L’ensemble des facteurs d’isolement possibles pour la zone baltique associés à ce moment critique justifient probablement la décision américaine de déployer pour la première fois en Lituanie des systèmes de missiles de longue portée Patriot. Ils ont été déployés le 10 juillet dernier pour deux semaines dans le cadre d’un exercice interallié (Tobrouk Legacy). Ce déploiement est une mesure de réassurance qui permet de montrer que les États-Unis sont prêts à accroître leur présence dans les pays Baltes en cas de besoin. Il ouvre aussi la porte à un déploiement plus permanent de ces systèmes, dans le cadre de l’opération américaine Atlantic Resolve et donc en concertation bilatérale avec le gouvernement/la Présidente lituanien, très demandeur.

téléchargement

La Présidente lituanienne Dalia Grybauskaitė salue les soldats américains déployés dans le cadre de l’exercice Tobrouk Legacy
Crédits : kam.lt

Enfin, la conception du rôle des bataillons eFP en cas de crise peut varier d’un pays à l’autre.
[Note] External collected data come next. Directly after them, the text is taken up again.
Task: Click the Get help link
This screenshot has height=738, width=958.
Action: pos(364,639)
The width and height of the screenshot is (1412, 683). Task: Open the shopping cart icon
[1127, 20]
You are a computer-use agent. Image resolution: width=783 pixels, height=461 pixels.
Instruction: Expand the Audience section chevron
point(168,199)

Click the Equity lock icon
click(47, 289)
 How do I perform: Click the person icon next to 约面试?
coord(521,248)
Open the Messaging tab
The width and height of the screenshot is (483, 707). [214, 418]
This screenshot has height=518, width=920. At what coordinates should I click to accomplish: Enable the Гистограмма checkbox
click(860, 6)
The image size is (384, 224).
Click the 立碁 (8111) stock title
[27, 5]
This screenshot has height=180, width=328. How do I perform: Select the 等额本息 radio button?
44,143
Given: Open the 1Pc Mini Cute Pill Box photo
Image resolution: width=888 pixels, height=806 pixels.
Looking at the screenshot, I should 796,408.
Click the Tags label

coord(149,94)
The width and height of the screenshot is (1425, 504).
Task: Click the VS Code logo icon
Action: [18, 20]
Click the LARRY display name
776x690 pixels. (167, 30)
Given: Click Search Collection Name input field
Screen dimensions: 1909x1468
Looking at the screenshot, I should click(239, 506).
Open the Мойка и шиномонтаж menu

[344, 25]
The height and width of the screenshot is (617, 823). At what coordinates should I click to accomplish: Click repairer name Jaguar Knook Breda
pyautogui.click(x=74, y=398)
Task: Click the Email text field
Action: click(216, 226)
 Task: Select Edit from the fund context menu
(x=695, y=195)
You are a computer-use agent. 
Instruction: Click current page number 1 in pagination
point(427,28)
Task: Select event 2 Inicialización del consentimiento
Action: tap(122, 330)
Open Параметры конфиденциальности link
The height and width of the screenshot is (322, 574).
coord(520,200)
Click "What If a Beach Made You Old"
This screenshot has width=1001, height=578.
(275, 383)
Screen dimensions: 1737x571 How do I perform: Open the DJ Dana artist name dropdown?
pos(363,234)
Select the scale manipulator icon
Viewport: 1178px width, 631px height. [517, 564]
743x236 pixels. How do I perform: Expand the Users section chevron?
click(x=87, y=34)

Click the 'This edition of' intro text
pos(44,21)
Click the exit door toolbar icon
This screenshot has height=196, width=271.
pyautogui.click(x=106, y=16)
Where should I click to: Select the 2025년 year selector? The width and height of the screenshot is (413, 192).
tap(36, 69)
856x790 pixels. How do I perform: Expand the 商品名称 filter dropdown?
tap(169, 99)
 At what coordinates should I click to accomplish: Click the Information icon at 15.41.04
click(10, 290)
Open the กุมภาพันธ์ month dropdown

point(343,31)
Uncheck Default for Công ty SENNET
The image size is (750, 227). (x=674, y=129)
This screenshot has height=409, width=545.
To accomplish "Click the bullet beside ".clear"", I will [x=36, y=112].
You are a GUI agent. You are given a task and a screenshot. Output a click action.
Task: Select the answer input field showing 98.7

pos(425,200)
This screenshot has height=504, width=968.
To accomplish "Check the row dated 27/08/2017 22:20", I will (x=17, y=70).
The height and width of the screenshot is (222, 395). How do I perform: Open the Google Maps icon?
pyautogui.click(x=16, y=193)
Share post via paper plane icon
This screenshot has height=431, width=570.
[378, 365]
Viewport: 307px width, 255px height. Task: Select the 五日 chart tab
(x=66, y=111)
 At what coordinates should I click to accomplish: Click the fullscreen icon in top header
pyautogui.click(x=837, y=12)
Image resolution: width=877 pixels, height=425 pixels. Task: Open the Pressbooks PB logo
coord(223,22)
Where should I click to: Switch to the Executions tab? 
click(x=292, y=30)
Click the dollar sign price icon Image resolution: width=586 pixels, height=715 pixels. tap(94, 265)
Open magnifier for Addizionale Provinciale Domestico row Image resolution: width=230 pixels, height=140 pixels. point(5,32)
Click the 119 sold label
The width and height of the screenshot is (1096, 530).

Si les pays hôtes baltes souhaitent qu’ils soient pleinement intégrés aux forces armées et à la défense du pays, on peut s’interroger sur la réaction des forces étrangères de l’OTAN s’ils se trouvaient dans une situation de crise. La France a toujours considéré que le déploiement de cette force consistait en un élément de solidarité et de dissuasion n’ayant pas vocation à combattre un quelconque ennemi. Le communiqué de presse de l’EMA insiste bien sur la posture défensive que représente cette force. On peut aussi s’interroger sur la réalité de l’opposition qu’incarneraient d’autres armées participant à l’opération (allemande, belge, norvégienne etc) en cas de crise.

Ce déploiement représente avant tout une assurance, une garantie vis-à-vis des pays de l’Est de la solidarité des autres membres de l’Alliance. Il constitue aussi une force dissuasive crédible. Attaquer des forces britanniques, françaises ou étatsuniennes n’est pas exactement la même chose que d’envahir un pays balte seul.

Enfin, on peut légitimement penser que ce déploiement s’inscrit aussi dans une logique de réarmement des pays d’Europe de l’Est. Les budgets alloués à la Défense ont explosé et ont même été multiplié par plus de deux entre 2014 et 2017 dans certains pays, comme la Lituanie.  Cette dynamique de réarmement profite bien évidemment avant tout aux industries de défense ouest-européennes et américaines.